* [PROBLEM DETAILS]: In the entries below, find the line with "Task: Go to step 1 Выбор учреждения", then set it down exactly along with each line after it to the end, skipping any pictures.
────────────────
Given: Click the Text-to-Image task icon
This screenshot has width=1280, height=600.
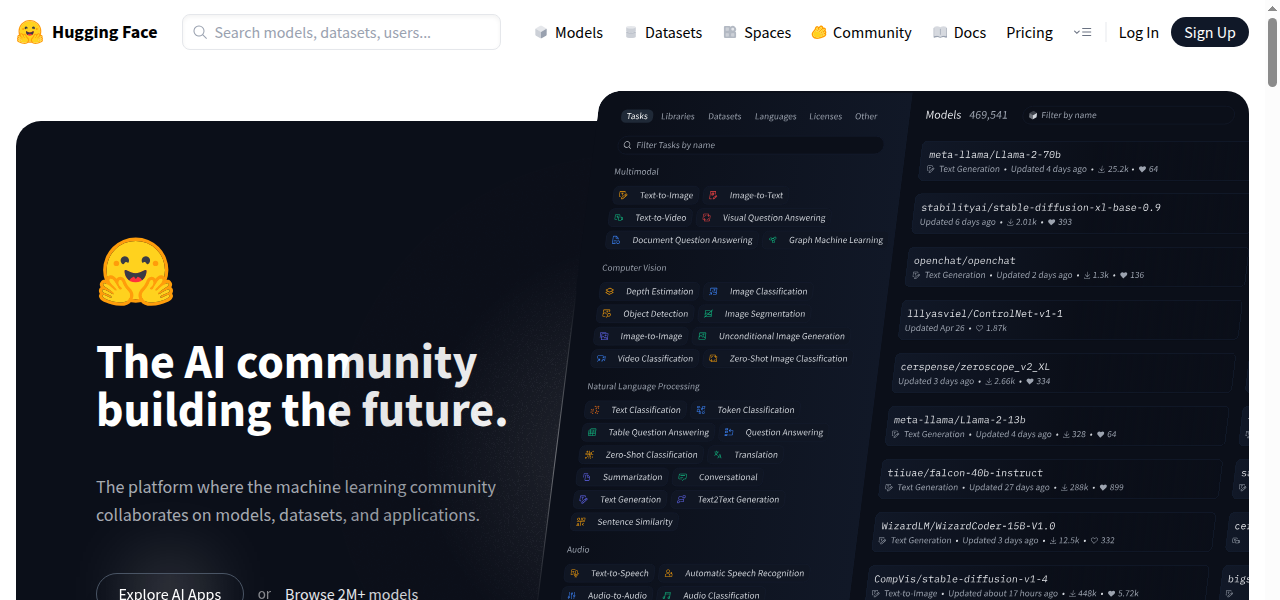Looking at the screenshot, I should coord(622,195).
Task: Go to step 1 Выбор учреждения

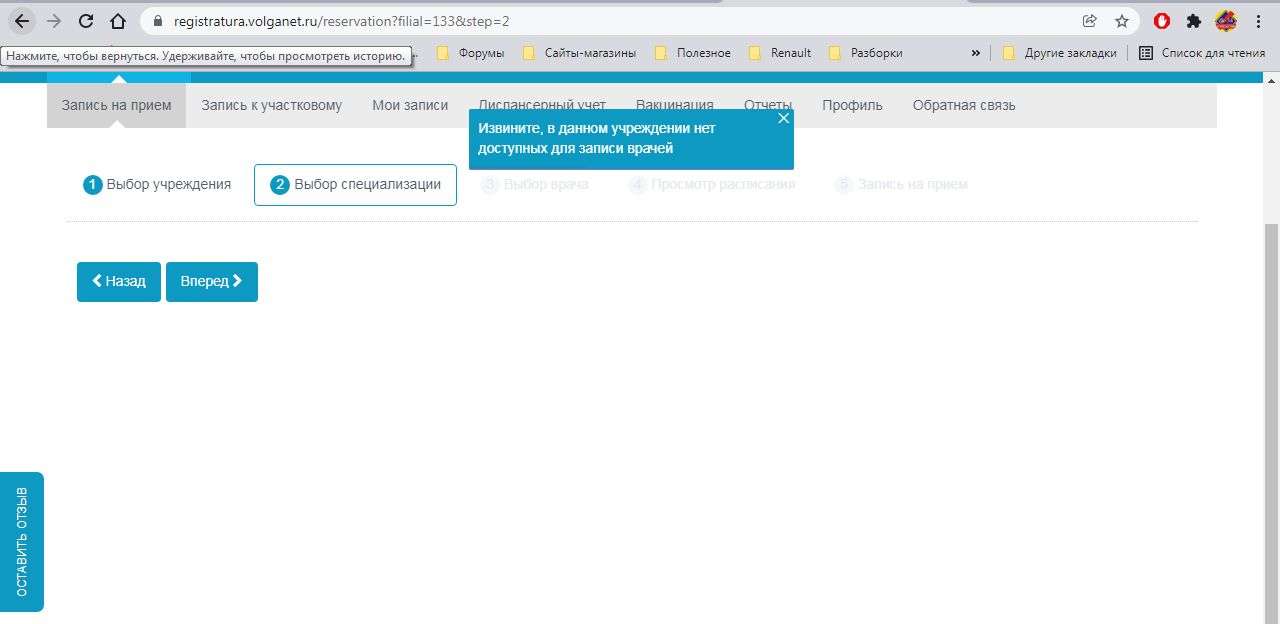Action: click(157, 184)
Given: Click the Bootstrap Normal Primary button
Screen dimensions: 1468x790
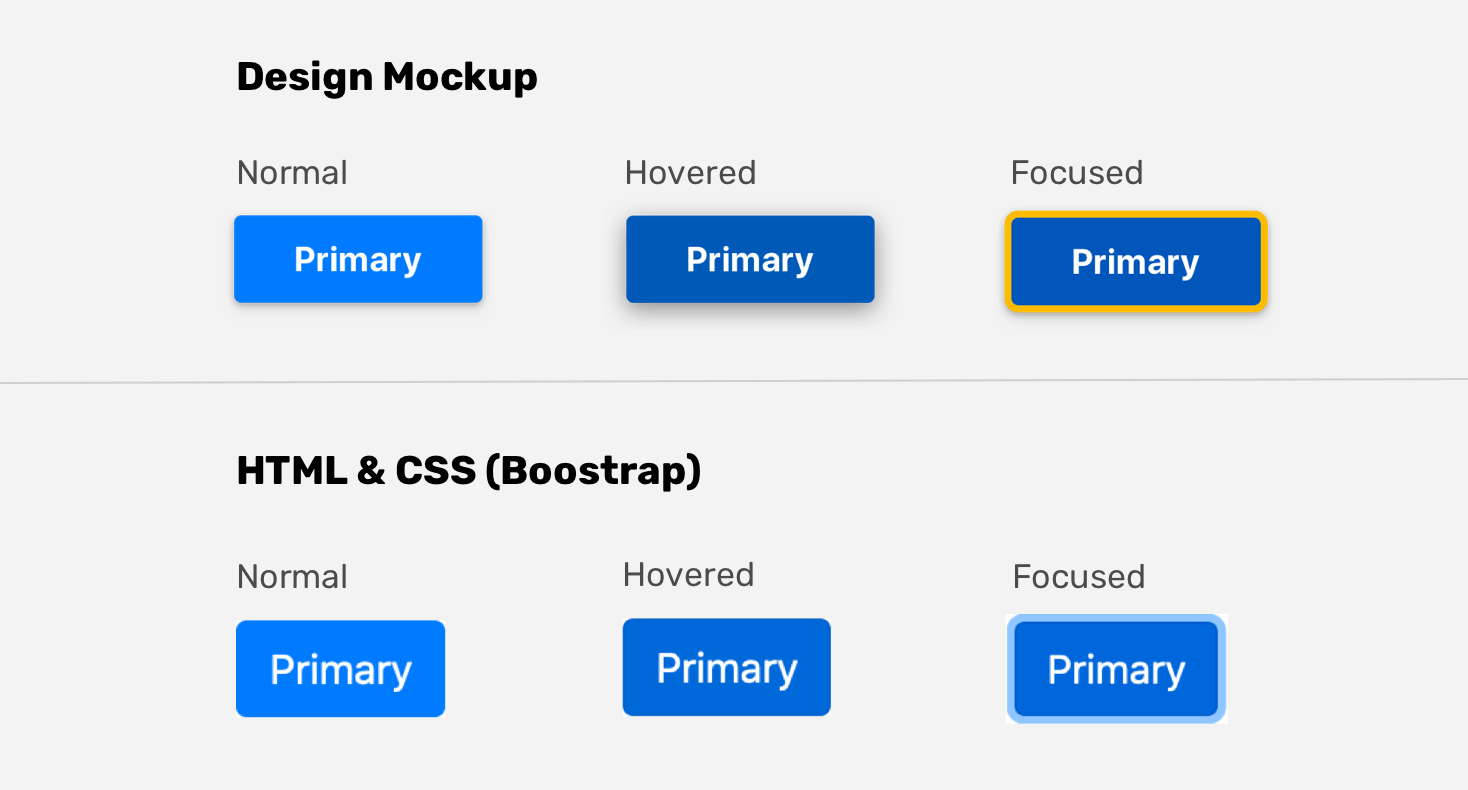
────────────────
* [EXERCISE RESULT]:
Task: Go to step 1 Выбор учреждения

Action: click(157, 184)
Given: Click the Bootstrap Normal Primary button
Screen dimensions: 1468x790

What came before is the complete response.